__Assignment__:
Would you please output the records exactly as they appear below?

Input data section start

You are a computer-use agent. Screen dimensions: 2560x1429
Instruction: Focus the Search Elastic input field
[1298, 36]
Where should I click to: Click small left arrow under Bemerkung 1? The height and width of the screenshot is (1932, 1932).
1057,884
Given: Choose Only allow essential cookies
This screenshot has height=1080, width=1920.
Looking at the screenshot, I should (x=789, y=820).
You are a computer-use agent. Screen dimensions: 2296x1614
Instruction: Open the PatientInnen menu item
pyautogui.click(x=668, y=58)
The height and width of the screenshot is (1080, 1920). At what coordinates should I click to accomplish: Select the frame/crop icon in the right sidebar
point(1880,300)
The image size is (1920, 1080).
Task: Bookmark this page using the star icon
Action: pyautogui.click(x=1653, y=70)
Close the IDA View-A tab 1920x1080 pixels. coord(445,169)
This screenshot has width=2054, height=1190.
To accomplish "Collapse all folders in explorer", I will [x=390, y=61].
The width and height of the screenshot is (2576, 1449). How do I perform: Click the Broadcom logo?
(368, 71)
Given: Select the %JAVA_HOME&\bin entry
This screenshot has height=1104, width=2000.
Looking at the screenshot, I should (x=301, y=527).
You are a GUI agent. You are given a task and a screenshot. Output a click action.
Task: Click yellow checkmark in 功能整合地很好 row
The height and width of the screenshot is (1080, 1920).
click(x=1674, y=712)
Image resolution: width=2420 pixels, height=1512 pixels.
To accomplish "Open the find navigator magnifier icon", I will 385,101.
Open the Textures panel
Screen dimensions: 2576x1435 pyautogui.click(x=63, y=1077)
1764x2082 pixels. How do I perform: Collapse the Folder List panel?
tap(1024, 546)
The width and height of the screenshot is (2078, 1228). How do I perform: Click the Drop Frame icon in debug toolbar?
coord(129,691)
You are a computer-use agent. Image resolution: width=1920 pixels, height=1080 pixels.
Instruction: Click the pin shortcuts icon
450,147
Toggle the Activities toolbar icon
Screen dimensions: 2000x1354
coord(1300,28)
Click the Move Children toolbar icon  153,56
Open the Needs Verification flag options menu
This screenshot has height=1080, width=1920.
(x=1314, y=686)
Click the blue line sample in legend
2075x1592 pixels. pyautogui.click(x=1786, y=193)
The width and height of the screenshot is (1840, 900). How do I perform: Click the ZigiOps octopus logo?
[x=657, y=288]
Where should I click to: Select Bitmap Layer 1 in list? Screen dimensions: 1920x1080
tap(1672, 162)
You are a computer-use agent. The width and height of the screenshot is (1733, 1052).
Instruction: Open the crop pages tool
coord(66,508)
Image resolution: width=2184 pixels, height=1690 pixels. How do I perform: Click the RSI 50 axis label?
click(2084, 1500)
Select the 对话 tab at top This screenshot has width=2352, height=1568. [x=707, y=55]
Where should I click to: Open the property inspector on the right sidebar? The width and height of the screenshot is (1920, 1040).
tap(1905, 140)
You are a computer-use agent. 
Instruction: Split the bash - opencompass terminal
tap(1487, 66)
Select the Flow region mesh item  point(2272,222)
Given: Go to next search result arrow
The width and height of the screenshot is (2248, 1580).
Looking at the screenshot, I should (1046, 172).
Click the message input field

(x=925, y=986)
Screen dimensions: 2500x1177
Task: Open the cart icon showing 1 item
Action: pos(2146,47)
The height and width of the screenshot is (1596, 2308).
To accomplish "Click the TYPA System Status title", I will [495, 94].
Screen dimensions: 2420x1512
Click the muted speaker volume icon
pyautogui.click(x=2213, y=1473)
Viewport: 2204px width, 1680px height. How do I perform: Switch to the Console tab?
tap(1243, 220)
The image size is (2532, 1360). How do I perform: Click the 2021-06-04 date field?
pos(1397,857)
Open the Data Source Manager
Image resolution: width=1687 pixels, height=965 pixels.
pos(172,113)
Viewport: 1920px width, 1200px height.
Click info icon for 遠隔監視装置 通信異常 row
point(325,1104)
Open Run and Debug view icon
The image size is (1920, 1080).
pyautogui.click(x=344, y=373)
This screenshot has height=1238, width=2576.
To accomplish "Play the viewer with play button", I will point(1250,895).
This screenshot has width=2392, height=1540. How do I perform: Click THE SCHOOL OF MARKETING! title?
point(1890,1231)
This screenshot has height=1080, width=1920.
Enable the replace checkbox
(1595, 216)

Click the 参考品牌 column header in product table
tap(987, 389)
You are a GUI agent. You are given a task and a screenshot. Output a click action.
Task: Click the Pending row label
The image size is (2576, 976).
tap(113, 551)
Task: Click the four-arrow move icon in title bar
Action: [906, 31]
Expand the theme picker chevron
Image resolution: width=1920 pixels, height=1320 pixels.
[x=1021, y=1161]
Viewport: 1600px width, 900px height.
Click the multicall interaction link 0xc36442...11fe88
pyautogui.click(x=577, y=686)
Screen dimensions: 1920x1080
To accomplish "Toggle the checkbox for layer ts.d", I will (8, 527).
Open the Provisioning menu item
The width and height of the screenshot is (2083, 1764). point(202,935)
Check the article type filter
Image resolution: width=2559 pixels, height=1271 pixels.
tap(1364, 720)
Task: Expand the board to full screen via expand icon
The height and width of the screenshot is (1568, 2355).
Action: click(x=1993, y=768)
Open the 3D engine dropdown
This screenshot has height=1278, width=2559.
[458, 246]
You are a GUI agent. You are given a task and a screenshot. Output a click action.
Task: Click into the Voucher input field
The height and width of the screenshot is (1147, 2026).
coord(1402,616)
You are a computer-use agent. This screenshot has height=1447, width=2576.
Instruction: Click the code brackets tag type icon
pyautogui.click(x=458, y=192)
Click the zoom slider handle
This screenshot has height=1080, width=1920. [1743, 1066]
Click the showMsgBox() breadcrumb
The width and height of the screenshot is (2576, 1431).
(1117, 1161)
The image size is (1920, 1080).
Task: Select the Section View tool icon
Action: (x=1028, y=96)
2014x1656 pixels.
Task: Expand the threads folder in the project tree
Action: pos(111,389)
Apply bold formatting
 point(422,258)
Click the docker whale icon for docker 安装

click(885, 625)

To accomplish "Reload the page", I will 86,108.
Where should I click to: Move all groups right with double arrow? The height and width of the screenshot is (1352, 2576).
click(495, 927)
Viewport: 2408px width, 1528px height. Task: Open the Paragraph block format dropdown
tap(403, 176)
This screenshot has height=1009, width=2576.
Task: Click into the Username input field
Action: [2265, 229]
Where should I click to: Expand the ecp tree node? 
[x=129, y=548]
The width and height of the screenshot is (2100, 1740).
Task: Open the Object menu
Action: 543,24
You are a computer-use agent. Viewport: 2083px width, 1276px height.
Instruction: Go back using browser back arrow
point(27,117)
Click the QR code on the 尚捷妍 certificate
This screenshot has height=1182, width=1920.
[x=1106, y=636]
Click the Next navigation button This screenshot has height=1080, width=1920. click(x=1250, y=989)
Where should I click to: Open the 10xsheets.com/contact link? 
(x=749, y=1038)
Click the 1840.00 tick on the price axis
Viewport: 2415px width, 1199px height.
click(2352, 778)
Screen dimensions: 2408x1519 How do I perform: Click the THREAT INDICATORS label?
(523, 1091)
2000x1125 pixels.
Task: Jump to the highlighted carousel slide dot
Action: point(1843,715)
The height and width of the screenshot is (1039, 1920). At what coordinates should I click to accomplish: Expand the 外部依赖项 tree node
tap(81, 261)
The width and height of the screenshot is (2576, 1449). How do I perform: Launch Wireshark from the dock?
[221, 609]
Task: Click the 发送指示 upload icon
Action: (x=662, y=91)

Input data section end

__Result for this exercise__:
You are a computer-use agent. Screen dimensions: 2560x1429
Instruction: Focus the Search Elastic input field
[1298, 36]
Where should I click to: Click small left arrow under Bemerkung 1? The height and width of the screenshot is (1932, 1932).
1057,884
Given: Choose Only allow essential cookies
This screenshot has height=1080, width=1920.
Looking at the screenshot, I should (x=789, y=820).
You are a computer-use agent. Screen dimensions: 2296x1614
Instruction: Open the PatientInnen menu item
pyautogui.click(x=668, y=58)
The height and width of the screenshot is (1080, 1920). At what coordinates should I click to accomplish: Select the frame/crop icon in the right sidebar
point(1880,300)
The image size is (1920, 1080).
Task: Bookmark this page using the star icon
Action: pyautogui.click(x=1653, y=70)
Close the IDA View-A tab 1920x1080 pixels. coord(445,169)
This screenshot has width=2054, height=1190.
To accomplish "Collapse all folders in explorer", I will [x=390, y=61].
The width and height of the screenshot is (2576, 1449). How do I perform: Click the Broadcom logo?
(368, 71)
Given: Select the %JAVA_HOME&\bin entry
This screenshot has height=1104, width=2000.
Looking at the screenshot, I should (x=301, y=527).
You are a GUI agent. You are given a task and a screenshot. Output a click action.
Task: Click yellow checkmark in 功能整合地很好 row
The height and width of the screenshot is (1080, 1920).
click(x=1674, y=712)
Image resolution: width=2420 pixels, height=1512 pixels.
To accomplish "Open the find navigator magnifier icon", I will 385,101.
Open the Textures panel
Screen dimensions: 2576x1435 pyautogui.click(x=63, y=1077)
1764x2082 pixels. How do I perform: Collapse the Folder List panel?
tap(1024, 546)
The width and height of the screenshot is (2078, 1228). How do I perform: Click the Drop Frame icon in debug toolbar?
coord(129,691)
You are a computer-use agent. Image resolution: width=1920 pixels, height=1080 pixels.
Instruction: Click the pin shortcuts icon
450,147
Toggle the Activities toolbar icon
Screen dimensions: 2000x1354
coord(1300,28)
Click the Move Children toolbar icon  153,56
Open the Needs Verification flag options menu
This screenshot has height=1080, width=1920.
(x=1314, y=686)
Click the blue line sample in legend
2075x1592 pixels. pyautogui.click(x=1786, y=193)
The width and height of the screenshot is (1840, 900). How do I perform: Click the ZigiOps octopus logo?
[x=657, y=288]
Where should I click to: Select Bitmap Layer 1 in list? Screen dimensions: 1920x1080
tap(1672, 162)
You are a computer-use agent. The width and height of the screenshot is (1733, 1052).
Instruction: Open the crop pages tool
coord(66,508)
Image resolution: width=2184 pixels, height=1690 pixels. How do I perform: Click the RSI 50 axis label?
click(2084, 1500)
Select the 对话 tab at top This screenshot has width=2352, height=1568. [x=707, y=55]
Where should I click to: Open the property inspector on the right sidebar? The width and height of the screenshot is (1920, 1040).
tap(1905, 140)
You are a computer-use agent. 
Instruction: Split the bash - opencompass terminal
tap(1487, 66)
Select the Flow region mesh item  point(2272,222)
Given: Go to next search result arrow
The width and height of the screenshot is (2248, 1580).
Looking at the screenshot, I should (1046, 172).
Click the message input field

(x=925, y=986)
Screen dimensions: 2500x1177
Task: Open the cart icon showing 1 item
Action: pos(2146,47)
The height and width of the screenshot is (1596, 2308).
To accomplish "Click the TYPA System Status title", I will [495, 94].
Screen dimensions: 2420x1512
Click the muted speaker volume icon
pyautogui.click(x=2213, y=1473)
Viewport: 2204px width, 1680px height. How do I perform: Switch to the Console tab?
tap(1243, 220)
The image size is (2532, 1360). How do I perform: Click the 2021-06-04 date field?
pos(1397,857)
Open the Data Source Manager
Image resolution: width=1687 pixels, height=965 pixels.
pos(172,113)
Viewport: 1920px width, 1200px height.
Click info icon for 遠隔監視装置 通信異常 row
point(325,1104)
Open Run and Debug view icon
The image size is (1920, 1080).
pyautogui.click(x=344, y=373)
This screenshot has height=1238, width=2576.
To accomplish "Play the viewer with play button", I will point(1250,895).
This screenshot has width=2392, height=1540. How do I perform: Click THE SCHOOL OF MARKETING! title?
point(1890,1231)
This screenshot has height=1080, width=1920.
Enable the replace checkbox
(1595, 216)

Click the 参考品牌 column header in product table
tap(987, 389)
You are a GUI agent. You are given a task and a screenshot. Output a click action.
Task: Click the Pending row label
The image size is (2576, 976).
tap(113, 551)
Task: Click the four-arrow move icon in title bar
Action: [906, 31]
Expand the theme picker chevron
Image resolution: width=1920 pixels, height=1320 pixels.
[x=1021, y=1161]
Viewport: 1600px width, 900px height.
Click the multicall interaction link 0xc36442...11fe88
pyautogui.click(x=577, y=686)
Screen dimensions: 1920x1080
To accomplish "Toggle the checkbox for layer ts.d", I will (8, 527).
Open the Provisioning menu item
The width and height of the screenshot is (2083, 1764). point(202,935)
Check the article type filter
Image resolution: width=2559 pixels, height=1271 pixels.
tap(1364, 720)
Task: Expand the board to full screen via expand icon
The height and width of the screenshot is (1568, 2355).
Action: click(x=1993, y=768)
Open the 3D engine dropdown
This screenshot has height=1278, width=2559.
[458, 246]
You are a GUI agent. You are given a task and a screenshot. Output a click action.
Task: Click into the Voucher input field
The height and width of the screenshot is (1147, 2026).
coord(1402,616)
You are a computer-use agent. This screenshot has height=1447, width=2576.
Instruction: Click the code brackets tag type icon
pyautogui.click(x=458, y=192)
Click the zoom slider handle
This screenshot has height=1080, width=1920. [1743, 1066]
Click the showMsgBox() breadcrumb
The width and height of the screenshot is (2576, 1431).
(1117, 1161)
The image size is (1920, 1080).
Task: Select the Section View tool icon
Action: (x=1028, y=96)
2014x1656 pixels.
Task: Expand the threads folder in the project tree
Action: pos(111,389)
Apply bold formatting
 point(422,258)
Click the docker whale icon for docker 安装

click(885, 625)

To accomplish "Reload the page", I will 86,108.
Where should I click to: Move all groups right with double arrow? The height and width of the screenshot is (1352, 2576).
click(495, 927)
Viewport: 2408px width, 1528px height. Task: Open the Paragraph block format dropdown
tap(403, 176)
This screenshot has height=1009, width=2576.
Task: Click into the Username input field
Action: [2265, 229]
Where should I click to: Expand the ecp tree node? 
[x=129, y=548]
The width and height of the screenshot is (2100, 1740).
Task: Open the Object menu
Action: 543,24
You are a computer-use agent. Viewport: 2083px width, 1276px height.
Instruction: Go back using browser back arrow
point(27,117)
Click the QR code on the 尚捷妍 certificate
This screenshot has height=1182, width=1920.
[x=1106, y=636]
Click the Next navigation button This screenshot has height=1080, width=1920. click(x=1250, y=989)
Where should I click to: Open the 10xsheets.com/contact link? 
(x=749, y=1038)
Click the 1840.00 tick on the price axis
Viewport: 2415px width, 1199px height.
click(2352, 778)
Screen dimensions: 2408x1519 How do I perform: Click the THREAT INDICATORS label?
(523, 1091)
2000x1125 pixels.
Task: Jump to the highlighted carousel slide dot
Action: point(1843,715)
The height and width of the screenshot is (1039, 1920). At what coordinates should I click to accomplish: Expand the 外部依赖项 tree node
tap(81, 261)
The width and height of the screenshot is (2576, 1449). How do I perform: Launch Wireshark from the dock?
[221, 609]
Task: Click the 发送指示 upload icon
Action: (x=662, y=91)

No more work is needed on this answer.